**THE TASK**: Go through the material and copy each line that includes "computer".

**DATA FOR THIS EXERCISE**:
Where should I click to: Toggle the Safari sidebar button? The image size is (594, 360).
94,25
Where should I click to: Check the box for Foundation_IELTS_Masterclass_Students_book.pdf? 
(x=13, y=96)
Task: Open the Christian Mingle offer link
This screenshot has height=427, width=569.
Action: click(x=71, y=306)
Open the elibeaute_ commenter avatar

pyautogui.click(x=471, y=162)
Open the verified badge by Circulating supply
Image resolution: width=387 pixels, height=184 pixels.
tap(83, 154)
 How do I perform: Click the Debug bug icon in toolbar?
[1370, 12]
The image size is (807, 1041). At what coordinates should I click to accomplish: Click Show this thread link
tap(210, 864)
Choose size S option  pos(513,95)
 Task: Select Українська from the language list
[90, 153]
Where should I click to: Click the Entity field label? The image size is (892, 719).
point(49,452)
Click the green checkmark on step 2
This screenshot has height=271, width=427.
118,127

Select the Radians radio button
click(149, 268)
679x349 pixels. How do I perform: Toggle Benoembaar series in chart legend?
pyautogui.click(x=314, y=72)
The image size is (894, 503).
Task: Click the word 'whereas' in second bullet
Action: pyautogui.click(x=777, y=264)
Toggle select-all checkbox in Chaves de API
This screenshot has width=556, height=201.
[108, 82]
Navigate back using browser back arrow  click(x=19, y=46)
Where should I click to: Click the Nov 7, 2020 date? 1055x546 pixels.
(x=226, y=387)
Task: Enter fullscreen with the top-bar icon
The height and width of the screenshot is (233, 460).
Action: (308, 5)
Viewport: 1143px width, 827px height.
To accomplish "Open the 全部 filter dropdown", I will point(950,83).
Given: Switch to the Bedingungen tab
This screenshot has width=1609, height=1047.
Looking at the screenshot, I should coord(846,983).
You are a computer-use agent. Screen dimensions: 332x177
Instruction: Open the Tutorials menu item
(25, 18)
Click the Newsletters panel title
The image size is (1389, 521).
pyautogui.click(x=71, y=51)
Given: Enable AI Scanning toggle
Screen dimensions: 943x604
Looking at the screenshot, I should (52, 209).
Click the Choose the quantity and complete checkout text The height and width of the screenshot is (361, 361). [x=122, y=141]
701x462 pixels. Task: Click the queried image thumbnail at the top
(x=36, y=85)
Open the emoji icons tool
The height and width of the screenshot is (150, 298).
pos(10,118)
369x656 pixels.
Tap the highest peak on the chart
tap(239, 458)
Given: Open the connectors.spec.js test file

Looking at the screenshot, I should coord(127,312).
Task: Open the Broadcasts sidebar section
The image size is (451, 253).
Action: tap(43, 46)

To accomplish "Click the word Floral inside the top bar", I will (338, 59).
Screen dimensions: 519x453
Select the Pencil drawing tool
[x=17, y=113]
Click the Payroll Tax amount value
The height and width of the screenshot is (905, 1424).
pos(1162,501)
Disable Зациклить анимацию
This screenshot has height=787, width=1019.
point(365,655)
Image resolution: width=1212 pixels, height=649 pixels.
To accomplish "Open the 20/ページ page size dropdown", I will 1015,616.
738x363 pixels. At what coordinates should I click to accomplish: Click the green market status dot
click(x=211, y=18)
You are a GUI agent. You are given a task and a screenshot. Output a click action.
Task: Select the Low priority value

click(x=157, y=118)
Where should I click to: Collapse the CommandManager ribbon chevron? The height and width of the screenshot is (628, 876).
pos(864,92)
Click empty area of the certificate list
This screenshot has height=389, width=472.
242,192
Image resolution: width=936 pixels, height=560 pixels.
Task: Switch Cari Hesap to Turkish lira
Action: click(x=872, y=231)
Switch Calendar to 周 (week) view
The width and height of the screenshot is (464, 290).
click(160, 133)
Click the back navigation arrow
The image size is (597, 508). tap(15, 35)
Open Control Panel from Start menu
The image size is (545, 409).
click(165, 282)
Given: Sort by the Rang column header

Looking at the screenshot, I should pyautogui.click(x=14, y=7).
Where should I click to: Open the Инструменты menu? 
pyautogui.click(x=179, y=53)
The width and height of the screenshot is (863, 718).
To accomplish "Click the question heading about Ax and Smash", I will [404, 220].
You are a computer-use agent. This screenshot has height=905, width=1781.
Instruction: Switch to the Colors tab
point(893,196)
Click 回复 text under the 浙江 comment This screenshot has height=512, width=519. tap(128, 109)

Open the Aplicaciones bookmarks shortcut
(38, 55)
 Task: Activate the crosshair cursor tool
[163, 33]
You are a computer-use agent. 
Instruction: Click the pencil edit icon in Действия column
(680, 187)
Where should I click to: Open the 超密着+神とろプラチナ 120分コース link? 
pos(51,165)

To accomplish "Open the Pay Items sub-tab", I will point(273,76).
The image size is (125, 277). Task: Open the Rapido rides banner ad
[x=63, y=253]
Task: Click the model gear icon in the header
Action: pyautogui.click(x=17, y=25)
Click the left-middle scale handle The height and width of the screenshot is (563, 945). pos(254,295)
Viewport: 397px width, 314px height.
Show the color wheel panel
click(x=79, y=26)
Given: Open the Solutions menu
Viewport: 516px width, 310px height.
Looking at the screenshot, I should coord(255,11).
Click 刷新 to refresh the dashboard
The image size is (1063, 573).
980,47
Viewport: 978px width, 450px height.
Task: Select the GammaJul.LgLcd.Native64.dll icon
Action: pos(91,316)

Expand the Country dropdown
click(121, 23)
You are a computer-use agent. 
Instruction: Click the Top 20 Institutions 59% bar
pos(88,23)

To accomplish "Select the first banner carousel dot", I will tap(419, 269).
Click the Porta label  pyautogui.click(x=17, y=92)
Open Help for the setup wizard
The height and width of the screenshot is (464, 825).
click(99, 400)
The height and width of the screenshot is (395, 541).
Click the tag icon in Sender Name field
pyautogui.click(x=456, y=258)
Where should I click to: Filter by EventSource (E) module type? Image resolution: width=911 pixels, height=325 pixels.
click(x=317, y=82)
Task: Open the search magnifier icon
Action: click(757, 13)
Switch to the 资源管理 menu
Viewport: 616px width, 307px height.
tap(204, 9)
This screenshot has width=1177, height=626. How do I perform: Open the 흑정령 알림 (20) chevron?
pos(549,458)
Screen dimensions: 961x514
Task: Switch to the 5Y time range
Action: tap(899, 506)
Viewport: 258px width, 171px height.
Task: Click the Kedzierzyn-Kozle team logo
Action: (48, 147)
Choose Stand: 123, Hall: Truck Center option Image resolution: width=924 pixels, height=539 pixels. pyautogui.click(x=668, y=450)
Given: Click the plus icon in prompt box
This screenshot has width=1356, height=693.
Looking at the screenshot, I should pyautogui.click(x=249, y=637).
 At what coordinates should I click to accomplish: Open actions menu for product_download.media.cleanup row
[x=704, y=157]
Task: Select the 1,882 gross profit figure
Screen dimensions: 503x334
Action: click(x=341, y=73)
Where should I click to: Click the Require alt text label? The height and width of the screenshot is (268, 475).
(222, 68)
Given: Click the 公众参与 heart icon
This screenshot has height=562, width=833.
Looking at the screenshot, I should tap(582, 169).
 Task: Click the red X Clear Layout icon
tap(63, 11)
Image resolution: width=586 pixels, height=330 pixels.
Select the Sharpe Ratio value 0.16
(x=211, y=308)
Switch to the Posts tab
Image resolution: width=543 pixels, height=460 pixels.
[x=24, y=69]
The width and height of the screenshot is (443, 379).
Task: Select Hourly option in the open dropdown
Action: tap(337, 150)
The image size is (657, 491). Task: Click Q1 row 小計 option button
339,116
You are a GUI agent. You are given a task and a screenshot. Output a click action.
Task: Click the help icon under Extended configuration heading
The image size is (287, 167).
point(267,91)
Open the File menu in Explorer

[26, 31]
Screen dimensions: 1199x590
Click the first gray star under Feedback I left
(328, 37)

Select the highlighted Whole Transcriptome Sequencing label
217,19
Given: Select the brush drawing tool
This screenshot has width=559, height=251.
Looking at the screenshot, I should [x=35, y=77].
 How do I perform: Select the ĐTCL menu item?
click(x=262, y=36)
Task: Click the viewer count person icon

**TASK OUTPUT**:
You are a computer-use agent. Screen dimensions: 332x177
You are a computer-use agent. This screenshot has height=905, width=1781.
You are a computer-use agent. 
You are a computer-use agent. 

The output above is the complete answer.